Exercise aim: In the entries below, find the line containing "Click the blue Print button". Write out that line and all lines after it, exactly, and nothing else.

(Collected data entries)

________________

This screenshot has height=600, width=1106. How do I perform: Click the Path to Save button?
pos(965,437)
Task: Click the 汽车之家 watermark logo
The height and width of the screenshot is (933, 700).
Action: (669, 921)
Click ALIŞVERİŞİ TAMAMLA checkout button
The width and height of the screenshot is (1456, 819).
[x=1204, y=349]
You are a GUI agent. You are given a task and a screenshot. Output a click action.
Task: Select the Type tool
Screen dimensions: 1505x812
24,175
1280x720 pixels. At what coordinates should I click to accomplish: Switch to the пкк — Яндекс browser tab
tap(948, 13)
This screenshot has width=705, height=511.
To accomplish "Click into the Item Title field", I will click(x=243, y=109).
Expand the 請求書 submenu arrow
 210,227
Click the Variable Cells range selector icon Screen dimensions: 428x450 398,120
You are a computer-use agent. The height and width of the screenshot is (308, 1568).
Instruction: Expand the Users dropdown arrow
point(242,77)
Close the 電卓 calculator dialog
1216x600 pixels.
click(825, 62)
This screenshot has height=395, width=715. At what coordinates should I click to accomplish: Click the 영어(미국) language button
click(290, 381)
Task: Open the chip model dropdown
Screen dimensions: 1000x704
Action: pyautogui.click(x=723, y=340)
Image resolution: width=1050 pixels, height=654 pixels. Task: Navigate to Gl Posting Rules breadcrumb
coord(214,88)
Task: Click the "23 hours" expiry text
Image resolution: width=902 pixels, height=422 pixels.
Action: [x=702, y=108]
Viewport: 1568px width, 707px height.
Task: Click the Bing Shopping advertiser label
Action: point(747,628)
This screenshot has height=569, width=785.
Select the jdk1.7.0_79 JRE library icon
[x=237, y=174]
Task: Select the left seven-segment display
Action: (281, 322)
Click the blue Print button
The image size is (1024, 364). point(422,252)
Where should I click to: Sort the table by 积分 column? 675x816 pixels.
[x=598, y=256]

________________

Task result:
Click the blue Print button
The image size is (1024, 364). point(422,252)
Where should I click to: Sort the table by 积分 column? 675x816 pixels.
[x=598, y=256]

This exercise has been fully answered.